Step 1: Configure the Provider¶
# standalone_example.py
import asyncio
from litestar_oauth import OAuthService
from litestar_oauth.providers import GitHubOAuthProvider
# Create the GitHub provider with your credentials
github = GitHubOAuthProvider(
client_id="your-github-client-id", # Replace with your Client ID
client_secret="your-github-client-secret", # Replace with your Client Secret
)
# Create the service and register the provider
oauth_service = OAuthService()
oauth_service.register(github)
Step 3: Handle the Callback¶
async def handle_callback(code: str, state: str):
"""Process the OAuth callback from GitHub."""
# Validate the state parameter (CSRF protection)
oauth_state = oauth_service.state_manager.consume_state(
state=state,
provider="github",
)
# Get the provider
provider = oauth_service.get_provider("github")
# Exchange the authorization code for an access token
token = await provider.exchange_code(
code=code,
redirect_uri=oauth_state.redirect_uri,
)
print(f"Access Token: {token.access_token[:20]}...")

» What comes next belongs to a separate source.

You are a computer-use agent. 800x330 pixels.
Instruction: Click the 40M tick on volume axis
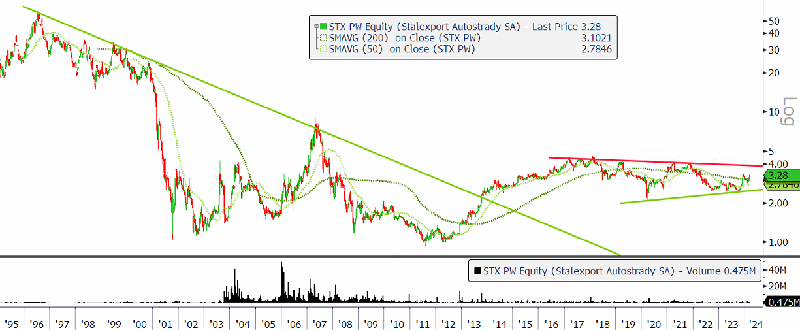click(776, 270)
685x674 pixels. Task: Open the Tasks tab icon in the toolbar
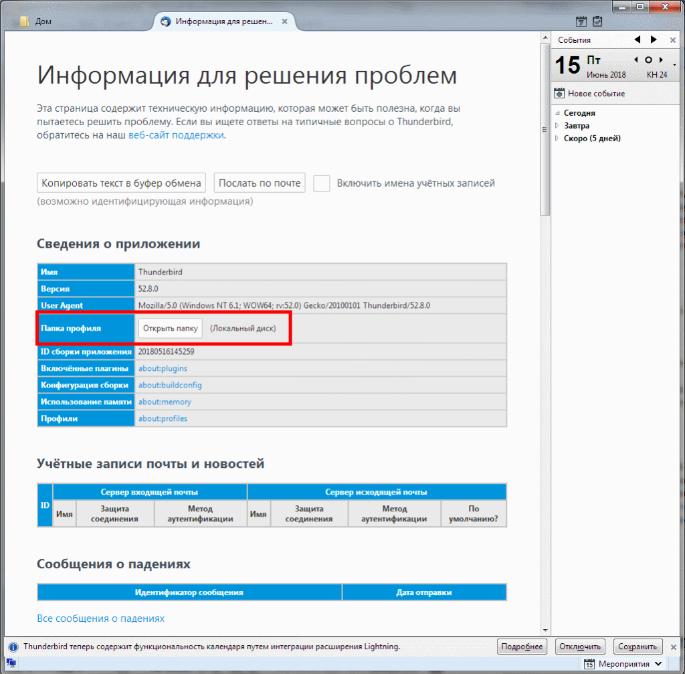[597, 21]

print(f"Token Type: {token.token_type}")
# Get user information
user_info = await provider.get_user_info(token.access_token)
print(f"User ID: {user_info.oauth_id}")
print(f"Username: {user_info.username}")
print(f"Email: {user_info.email}")
print(f"Avatar: {user_info.avatar_url}")
return user_info
Step 4: Complete Example¶
# standalone_example.py
import asyncio
from litestar_oauth import OAuthService
from litestar_oauth.providers import GitHubOAuthProvider
# Setup
github = GitHubOAuthProvider(
client_id="your-github-client-id",
client_secret="your-github-client-secret",
)
oauth_service = OAuthService()
oauth_service.register(github)
async def main():
# Generate the authorization URL
auth_url = await oauth_service.get_authorization_url(
provider_name="github",
redirect_uri="http://localhost:8000/auth/github/callback",
)
print(f"\n1. Open this URL in your browser:\n {auth_url}\n")
print("2. Authorize the application")
print("3. Copy the 'code' parameter from the callback URL\n")
# In a real app, this would come from the callback request
code = input("Enter the authorization code: ").strip()
# Get the state from our storage
# (In a real app, this comes from the callback URL too)
states = list(oauth_service.state_manager._states.keys())
if not states:
print("Error: No state found")
return
state = states[0]
# Process the callback
oauth_state = oauth_service.state_manager.consume_state(state, "github")
provider = oauth_service.get_provider("github")
token = await provider.exchange_code(
code=code,
redirect_uri=oauth_state.redirect_uri,
)
user_info = await provider.get_user_info(token.access_token)
print(f"\nWelcome, {user_info.username}!")
print(f"Email: {user_info.email}")
print(f"Profile: {user_info.profile_url}")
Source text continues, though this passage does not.